I love to cook! I love to eat! That is why I like the holidays, and of course enjoying time together with family and friends. I grew up in a home where life evolved around the kitchen table and good food. My mother’s family were all good cooks. My father’s family were all good cooks. My siblings are all good cooks, in fact I don’t think there’s a bad cook in the whole wild bunch of us. Emotions, happy or sad, are expressed with food at our house. Not just basic food, but mouth-watering delicious from scratch food. Where the main ingredients had to be fresh, preferably home-grown or from a nearby farm or dairy (always including staple ingredients of cream, butter and whole milk). If it was winter we went to the pantry for home canned fruits and vegetables and out to the freezer for meat. (usually deer or elk from my fathers hunting expeditions) A pre-packaged meal or a cake mix in my mother’s kitchen was unheard of. As a child, in my eyes, my mother WAS Betty Crocker!
In addition to salt and pepper she taught us the proper use of herbs and spices to enhance the flavor of food. Mom didn’t measure very often, she was a “little pinch of this and a little pinch of that” kinda cook. “Just shake it in until it looks right” she’d say. With my collection of herbs and spices that litter my kitchen cabinets, I perhaps have taken their use a little too far. After many years of my kids teasing me about the strange green stuff in little plastic bags tucked in my pantry I decided to do something about the mess.

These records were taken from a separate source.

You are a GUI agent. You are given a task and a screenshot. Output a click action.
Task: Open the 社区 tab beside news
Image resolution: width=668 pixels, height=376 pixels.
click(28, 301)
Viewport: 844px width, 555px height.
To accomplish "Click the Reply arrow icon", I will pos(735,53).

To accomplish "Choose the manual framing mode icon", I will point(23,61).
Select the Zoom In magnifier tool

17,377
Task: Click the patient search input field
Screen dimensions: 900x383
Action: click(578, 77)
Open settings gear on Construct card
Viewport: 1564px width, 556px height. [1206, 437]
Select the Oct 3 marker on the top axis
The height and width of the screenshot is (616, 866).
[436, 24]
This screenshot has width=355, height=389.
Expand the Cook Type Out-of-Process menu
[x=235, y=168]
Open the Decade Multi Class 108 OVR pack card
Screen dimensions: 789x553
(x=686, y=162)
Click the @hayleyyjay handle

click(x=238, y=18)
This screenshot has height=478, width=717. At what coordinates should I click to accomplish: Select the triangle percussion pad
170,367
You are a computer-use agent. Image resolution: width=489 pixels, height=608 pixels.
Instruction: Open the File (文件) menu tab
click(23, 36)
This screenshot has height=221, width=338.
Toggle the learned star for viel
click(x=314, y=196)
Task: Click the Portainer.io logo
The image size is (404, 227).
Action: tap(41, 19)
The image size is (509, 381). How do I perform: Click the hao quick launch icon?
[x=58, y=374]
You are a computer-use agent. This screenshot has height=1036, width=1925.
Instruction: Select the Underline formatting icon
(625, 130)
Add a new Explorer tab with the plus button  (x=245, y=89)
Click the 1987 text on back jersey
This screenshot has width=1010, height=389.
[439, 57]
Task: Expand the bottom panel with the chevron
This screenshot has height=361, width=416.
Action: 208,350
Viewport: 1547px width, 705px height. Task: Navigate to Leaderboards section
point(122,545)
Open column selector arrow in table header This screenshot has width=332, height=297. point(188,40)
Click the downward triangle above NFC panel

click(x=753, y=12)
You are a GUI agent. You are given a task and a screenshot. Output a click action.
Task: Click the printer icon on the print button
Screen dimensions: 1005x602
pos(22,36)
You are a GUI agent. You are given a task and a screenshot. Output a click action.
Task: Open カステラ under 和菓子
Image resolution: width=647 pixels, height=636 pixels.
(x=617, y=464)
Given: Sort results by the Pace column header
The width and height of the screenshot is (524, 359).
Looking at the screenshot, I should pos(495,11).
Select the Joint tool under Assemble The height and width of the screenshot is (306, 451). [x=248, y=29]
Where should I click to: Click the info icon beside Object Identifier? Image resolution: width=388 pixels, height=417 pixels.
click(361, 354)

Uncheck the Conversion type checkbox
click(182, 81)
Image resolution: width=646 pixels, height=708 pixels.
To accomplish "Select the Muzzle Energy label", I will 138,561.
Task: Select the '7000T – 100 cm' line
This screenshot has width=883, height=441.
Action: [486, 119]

Before the chaos of holiday cooking hits our little kitchen I set out to get things organized. I like to buy herbs and spices in bulk at natural food stores, like Natural Grocers or Sprouts, because they are fresher and more economical than what is available at most retail grocers. Unfortunately all the little plastic bags make a mess of my shelf.
On my quest for organization I found these great spice tins online at Specialty Bottle Supply. For just .93 cents each these square spice tins with a clear tight-fitting lid hold 8 oz of dry ingredients. So I sat out to sequester the spices!
One by one I washed then labeled and filled each little tin…….I kept finding more and more herbs and spices jammed at the back of the cabinet, so I kept washing, labeling and filling.
Finally, a few hours and 30 tins later they were all organized. Wow, I like the new look! The lids make for easy identification and the wide opening allows access with a teaspoon or your fingers if you need “just a pinch”. (See if you can spot the culinary lavender and the lavender finishing salt in the photo below)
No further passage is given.